Assignment: Give all the records again, with no alterations.

Source records:
____
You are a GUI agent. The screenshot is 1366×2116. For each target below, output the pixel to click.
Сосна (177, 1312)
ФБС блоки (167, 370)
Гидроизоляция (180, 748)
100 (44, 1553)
____
Task response:
You are a GUI agent. The screenshot is 1366×2116. For each target below, output the pixel to click.
Сосна (177, 1312)
ФБС блоки (167, 370)
Гидроизоляция (180, 748)
100 (44, 1553)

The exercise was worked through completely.